Quello di Chiometti è uno sguardo empatico sulle vicende banali dell’umano post-socialista in cerca di un’idea di giustizia. Qui il racconto storico accurato e sentimentale lascia spazio nel giro di poche righe alla comicità più spietata, la critica informata dell’esistente ai dialoghi quasi veristi di personaggi che non sono certo intellettuali. Però educano con garbo, le anime di Chiometti. Educano a dare attenzione alla misura umana delle vicende personali che stanno dietro a ogni grande titolo di giornale. Femminicidio, eutanasia, omicidio, adozioni gay nascondono facce e nomi, sentimenti e storie che popolano Frequenti improbabilità.

“Se alla fine di questa raccolta vi sentite spiazzati” – scrive l’autore in una nota – “non meravigliatevi. Era esattamente il mio intento: fornire punti di vista alternativi a quelli convenzionali”. Ciò che spiazza, oltre ai punti di vista, è la facilità con cui Chiometti riscrive registro, stile, tono e carattere in ogni pagina: una qualità di certo da apprezzare, e dalla quale trarre parte del godimento che non può che accompagnare la lettura del suo ultimo lavoro. Leggendo

Frequenti improbabilità passiamo per luoghi in cui tutto appare estremamente vero, attuale, cucito su un’esperienza delle persone e dei luoghi che lascia poco spazio all’artificio. Segno questo – nonostante le dovute incidentali – di un grande amore tra Chiometti e la sua Terni maltrattata, che crediamo possa essere corrisposto.


Marco Jacoviello, Mosè da Gualdo. Una storia vera nel Rinascimento gualdese, con in appendice Nova Civitas: Gualdo città nuova federiciana dal Medioevo al Rinascimento di Nello Teodori, Accademia dei Romiti, Gualdo Tadino 2018.

Il lavoro di Marco Jacoviello nasce da un documento custodito all’Archivio di Stato di Perugia in un fascicolo che raccoglie gli atti del processo contro Mosè di Abramo da Gualdo, intentato da  Carlo Saraceni, vicario del vescovo di Nocera e svoltosi nel 1510-11. Il documento è annotato dal notaio Prospero Peri di Perugia e consta di venti pagine in folio. Le accuse sono quelle di usura, macellazione impropria di animali, contravvenzione alle regole civili imposte. Dietro il processo ci sono molteplici motivazioni che lo contestualizzano in un ambito più ampio.

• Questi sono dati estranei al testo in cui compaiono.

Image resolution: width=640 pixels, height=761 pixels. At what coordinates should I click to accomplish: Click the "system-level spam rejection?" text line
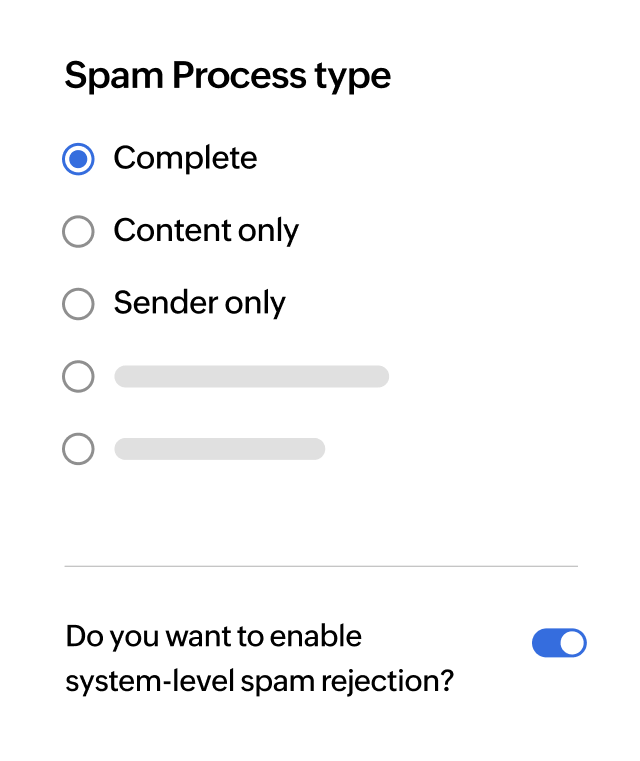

In primo luogo migrazione degli ebrei espulsi dalla Castiglia e dal Portogallo e la loro migrazione verso le città italiane. In secondo luogo il pregiudizio contro gli israeliti e la contemporanea necessità della loro presenza come prestatori di denaro ed esercenti attività come la medicina. Infine il percorso che porterà, con l’editto di Paolo IV Carafa del 1555, all’istituzione dei ghetti.

Mosè risiedeva dal 1496 a Gualdo, pur non essendone cittadino e dovendo rinnovare ogni tre anni il suo permesso di soggiorno. La sua presenza è dovuta alla crescita della città e alla sua vicinanza alle Marche e particolarmente all’allora fiorente fiera di Recanati. L’occasione del processo è la vendita proprio a Recanati di una patera data in pegno e mai riscattata al mercante israelita dall’abate della comunità gravitante presso la Chiesa di Santa Maria del Crocicchio, insomma un reato di “simonia” da imputare alla comunità religiosa.

La scelta è quella di scaricare la colpa su un ebreo, facile capro espiatorio. Da ciò la prima sentenza che prevede la restituzione della patera ed una ammenda di 25 ducati d’oro. Mosè ricorre al legato pontificio di Perugia che il 5 novembre 1511 revoca, cancella e annulla la sentenza e lo assolve da ogni capo d’imputazione per vizio di forma e di sostanza. Intorno a questo eventi minuti Jacoviello annoda i fili di una vicenda più articolata e complessa, quella della presenza ebraica nell’Italia pontificia. Si tratta di un lavoro che ricorda il Menocchio de Il formaggio e i vermi di Carlo Ginsburg, una microstoria che assume le valenze paradigmatiche e generali della discriminazione nei confronti dei diversi.